**Task instructions**
Find and return every line of the data that contains the word "live".

Start of Given records

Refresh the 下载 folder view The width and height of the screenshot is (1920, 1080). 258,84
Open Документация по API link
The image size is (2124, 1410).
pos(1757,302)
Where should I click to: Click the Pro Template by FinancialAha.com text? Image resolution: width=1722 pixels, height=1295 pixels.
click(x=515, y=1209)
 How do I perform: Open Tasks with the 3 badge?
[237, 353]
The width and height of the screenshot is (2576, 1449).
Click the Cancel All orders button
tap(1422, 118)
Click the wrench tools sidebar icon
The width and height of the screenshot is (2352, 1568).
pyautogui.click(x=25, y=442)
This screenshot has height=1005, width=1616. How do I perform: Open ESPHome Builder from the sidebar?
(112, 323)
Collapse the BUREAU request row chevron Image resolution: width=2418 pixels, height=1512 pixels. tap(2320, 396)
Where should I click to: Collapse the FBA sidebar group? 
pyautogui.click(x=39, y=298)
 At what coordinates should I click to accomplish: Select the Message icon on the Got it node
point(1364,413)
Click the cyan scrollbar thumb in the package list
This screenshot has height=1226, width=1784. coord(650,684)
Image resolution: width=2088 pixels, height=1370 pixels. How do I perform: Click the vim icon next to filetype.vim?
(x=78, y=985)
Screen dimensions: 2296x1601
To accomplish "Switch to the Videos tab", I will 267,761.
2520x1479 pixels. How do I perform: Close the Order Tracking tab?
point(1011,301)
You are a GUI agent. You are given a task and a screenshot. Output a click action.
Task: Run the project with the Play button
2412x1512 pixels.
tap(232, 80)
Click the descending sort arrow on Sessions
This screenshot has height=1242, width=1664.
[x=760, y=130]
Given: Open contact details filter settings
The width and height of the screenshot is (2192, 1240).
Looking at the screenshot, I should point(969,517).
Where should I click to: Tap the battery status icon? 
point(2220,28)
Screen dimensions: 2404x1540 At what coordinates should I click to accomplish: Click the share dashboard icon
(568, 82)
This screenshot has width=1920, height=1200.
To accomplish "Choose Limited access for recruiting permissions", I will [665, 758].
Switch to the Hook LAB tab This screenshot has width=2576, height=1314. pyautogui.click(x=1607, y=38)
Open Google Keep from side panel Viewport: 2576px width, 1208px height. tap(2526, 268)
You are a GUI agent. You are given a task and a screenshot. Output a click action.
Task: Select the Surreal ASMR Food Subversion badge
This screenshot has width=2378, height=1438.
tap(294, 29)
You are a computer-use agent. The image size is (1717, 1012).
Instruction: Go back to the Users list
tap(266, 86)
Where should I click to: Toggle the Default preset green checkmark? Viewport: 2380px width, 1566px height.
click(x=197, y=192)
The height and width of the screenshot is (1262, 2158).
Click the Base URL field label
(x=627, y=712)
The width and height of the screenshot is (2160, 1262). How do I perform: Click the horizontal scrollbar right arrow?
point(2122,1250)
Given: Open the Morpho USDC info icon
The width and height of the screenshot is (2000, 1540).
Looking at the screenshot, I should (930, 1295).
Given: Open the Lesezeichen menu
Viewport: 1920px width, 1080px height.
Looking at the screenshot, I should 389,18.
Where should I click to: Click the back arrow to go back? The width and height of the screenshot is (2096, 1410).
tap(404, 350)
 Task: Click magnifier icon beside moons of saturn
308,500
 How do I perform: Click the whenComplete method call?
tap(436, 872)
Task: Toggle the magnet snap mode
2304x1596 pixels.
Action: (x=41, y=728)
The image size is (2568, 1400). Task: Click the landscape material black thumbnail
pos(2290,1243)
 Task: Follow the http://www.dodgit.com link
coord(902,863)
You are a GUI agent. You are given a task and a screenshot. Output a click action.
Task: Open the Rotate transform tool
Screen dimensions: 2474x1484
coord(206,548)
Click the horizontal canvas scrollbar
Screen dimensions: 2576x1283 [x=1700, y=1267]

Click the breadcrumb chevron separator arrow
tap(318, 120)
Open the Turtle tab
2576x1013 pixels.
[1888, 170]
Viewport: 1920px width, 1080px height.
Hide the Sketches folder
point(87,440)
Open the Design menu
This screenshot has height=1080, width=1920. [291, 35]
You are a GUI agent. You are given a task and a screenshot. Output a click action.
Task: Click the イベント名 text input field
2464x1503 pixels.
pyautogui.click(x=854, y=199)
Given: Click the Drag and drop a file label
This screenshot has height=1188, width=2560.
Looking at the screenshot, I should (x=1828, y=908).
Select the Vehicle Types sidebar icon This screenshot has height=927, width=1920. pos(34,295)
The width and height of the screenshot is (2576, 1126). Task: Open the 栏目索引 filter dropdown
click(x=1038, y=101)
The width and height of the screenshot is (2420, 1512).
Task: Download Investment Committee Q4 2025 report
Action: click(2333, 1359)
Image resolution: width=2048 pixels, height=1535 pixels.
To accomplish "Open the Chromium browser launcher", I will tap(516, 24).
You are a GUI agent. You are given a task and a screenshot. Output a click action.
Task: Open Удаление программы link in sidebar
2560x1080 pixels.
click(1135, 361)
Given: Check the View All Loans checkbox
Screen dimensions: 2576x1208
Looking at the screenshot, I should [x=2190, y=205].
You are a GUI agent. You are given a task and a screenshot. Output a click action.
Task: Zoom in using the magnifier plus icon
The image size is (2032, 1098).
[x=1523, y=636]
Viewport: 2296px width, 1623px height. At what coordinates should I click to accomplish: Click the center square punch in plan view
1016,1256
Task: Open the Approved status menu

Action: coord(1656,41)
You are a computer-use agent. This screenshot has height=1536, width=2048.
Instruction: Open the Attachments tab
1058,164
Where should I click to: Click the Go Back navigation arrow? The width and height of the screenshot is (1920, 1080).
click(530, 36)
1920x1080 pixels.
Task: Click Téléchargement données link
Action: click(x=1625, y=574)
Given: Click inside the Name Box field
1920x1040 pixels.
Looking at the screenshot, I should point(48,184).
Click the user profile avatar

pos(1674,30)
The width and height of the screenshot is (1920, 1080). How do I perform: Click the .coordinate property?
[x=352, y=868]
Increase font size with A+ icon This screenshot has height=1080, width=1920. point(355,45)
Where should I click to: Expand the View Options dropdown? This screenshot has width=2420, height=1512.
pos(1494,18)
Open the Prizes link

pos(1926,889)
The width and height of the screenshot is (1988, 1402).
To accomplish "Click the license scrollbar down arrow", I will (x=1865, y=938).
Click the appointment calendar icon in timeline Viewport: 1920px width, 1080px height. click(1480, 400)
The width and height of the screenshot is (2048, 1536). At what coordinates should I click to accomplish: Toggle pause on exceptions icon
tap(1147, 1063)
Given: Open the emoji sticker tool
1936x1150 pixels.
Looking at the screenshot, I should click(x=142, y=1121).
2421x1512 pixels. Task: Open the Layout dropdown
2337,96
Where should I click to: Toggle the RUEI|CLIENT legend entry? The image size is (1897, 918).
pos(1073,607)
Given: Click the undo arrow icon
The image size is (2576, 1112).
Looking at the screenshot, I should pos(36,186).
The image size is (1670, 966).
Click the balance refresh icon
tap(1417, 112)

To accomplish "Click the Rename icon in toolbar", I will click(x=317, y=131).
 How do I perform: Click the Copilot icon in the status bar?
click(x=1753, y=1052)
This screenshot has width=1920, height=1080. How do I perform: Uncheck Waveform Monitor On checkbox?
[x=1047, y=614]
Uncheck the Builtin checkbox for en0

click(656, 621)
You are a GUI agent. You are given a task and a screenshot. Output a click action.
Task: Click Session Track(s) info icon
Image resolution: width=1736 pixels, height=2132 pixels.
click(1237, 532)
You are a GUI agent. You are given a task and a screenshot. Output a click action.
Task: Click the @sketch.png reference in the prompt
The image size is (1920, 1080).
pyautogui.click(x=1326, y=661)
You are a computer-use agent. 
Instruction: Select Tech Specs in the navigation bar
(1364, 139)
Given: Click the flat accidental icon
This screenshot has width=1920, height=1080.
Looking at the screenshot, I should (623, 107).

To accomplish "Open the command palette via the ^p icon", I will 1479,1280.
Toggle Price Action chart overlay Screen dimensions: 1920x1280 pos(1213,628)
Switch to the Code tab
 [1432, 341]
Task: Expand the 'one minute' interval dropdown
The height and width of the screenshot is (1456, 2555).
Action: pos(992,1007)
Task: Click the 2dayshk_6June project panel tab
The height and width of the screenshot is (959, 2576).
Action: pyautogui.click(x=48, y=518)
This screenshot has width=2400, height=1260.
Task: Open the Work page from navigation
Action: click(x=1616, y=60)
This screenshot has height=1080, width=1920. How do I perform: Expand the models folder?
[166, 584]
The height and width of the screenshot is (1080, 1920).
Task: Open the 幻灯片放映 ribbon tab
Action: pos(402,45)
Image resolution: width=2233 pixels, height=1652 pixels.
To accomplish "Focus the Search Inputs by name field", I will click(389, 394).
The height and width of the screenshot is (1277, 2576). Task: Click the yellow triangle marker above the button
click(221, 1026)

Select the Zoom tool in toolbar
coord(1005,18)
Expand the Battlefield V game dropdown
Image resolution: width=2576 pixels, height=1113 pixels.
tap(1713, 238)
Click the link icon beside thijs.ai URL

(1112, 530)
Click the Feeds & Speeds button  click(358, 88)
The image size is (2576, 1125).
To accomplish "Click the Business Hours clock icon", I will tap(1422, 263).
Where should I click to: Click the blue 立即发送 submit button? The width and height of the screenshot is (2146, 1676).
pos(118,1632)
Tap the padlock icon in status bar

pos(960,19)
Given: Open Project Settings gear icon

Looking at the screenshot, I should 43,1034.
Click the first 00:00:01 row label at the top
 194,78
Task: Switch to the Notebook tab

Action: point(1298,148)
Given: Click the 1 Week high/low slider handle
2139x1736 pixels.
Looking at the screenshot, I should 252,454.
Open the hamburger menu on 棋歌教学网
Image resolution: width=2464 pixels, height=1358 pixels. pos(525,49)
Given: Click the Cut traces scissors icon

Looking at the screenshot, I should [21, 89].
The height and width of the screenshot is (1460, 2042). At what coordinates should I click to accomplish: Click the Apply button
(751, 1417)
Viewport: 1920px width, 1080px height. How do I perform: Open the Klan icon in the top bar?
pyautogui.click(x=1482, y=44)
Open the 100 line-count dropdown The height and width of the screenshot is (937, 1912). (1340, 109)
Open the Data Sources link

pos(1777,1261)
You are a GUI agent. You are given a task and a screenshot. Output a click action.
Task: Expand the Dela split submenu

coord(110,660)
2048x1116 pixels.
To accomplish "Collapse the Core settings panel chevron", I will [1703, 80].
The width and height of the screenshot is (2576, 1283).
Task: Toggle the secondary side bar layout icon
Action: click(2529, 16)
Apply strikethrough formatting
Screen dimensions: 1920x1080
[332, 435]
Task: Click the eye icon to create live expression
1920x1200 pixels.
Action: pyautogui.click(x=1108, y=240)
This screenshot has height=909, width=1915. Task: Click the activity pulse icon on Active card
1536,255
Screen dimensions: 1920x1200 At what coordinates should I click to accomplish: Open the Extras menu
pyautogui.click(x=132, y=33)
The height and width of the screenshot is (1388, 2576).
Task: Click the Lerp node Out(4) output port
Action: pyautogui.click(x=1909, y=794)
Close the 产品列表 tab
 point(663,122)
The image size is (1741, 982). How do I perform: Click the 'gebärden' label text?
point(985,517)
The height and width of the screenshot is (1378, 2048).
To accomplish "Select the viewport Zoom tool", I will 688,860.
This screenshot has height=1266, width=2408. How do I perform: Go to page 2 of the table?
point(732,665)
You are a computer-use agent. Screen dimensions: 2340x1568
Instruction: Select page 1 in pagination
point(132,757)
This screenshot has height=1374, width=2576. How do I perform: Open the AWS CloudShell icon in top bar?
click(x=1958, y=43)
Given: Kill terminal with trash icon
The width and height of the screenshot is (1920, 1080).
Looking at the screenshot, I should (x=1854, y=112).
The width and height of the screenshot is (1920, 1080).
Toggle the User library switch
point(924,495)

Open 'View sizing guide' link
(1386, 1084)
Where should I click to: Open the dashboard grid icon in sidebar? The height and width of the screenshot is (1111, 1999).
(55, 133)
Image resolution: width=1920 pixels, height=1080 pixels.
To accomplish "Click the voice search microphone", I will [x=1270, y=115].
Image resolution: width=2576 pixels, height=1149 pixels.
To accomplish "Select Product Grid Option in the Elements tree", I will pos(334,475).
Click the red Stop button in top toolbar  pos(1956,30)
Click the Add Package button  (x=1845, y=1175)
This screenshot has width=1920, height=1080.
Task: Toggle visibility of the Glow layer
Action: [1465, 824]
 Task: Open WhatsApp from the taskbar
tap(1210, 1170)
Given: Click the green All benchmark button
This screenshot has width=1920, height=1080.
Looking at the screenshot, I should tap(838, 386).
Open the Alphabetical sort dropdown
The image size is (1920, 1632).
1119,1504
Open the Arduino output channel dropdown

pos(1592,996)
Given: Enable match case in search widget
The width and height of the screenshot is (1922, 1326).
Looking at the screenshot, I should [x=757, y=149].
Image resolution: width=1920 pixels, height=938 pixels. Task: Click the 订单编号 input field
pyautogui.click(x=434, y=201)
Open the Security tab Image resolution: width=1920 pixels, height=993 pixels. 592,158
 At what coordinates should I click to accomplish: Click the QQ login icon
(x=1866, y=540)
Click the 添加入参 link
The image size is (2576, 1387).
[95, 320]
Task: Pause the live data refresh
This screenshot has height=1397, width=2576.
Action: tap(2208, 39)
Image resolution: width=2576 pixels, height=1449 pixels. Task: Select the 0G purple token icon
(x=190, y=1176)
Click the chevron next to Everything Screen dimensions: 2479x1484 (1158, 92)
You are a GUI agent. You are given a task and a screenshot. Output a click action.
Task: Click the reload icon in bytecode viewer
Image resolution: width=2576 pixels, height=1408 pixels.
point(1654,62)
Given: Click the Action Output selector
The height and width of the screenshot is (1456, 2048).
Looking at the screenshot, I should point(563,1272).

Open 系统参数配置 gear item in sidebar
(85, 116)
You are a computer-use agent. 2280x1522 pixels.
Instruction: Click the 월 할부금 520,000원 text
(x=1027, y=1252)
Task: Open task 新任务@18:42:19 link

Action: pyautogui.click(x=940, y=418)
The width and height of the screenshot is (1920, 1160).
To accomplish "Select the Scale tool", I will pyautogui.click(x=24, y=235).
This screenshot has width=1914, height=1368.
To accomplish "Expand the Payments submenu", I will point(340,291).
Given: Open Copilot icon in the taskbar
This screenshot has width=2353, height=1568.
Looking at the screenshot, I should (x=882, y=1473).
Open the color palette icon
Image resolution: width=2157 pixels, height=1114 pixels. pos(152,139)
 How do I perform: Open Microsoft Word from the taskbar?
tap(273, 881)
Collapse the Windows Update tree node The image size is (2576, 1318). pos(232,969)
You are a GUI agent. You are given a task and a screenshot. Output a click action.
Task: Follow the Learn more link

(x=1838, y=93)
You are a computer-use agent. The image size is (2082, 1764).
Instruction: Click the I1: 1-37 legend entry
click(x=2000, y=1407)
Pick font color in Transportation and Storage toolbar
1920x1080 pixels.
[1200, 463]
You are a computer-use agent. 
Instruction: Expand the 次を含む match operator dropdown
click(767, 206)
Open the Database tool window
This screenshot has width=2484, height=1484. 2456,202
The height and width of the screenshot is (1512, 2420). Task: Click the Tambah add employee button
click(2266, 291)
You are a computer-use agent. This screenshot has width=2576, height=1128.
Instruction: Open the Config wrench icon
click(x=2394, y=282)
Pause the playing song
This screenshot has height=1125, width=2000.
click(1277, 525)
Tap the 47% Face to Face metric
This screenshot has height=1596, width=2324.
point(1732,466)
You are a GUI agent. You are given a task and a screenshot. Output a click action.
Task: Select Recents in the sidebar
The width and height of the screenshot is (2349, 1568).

End of Given records

**Result for this exercise**
Task: Click the eye icon to create live expression
Task: Pause the live data refresh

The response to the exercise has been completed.